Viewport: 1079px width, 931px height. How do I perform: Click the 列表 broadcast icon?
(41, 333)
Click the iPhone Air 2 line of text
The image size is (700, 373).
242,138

================

§ What the task requires: Could you retype all of the records above exactly as they appear?

§ Response to this exercise:
Viewport: 1079px width, 931px height. How do I perform: Click the 列表 broadcast icon?
(41, 333)
Click the iPhone Air 2 line of text
The image size is (700, 373).
242,138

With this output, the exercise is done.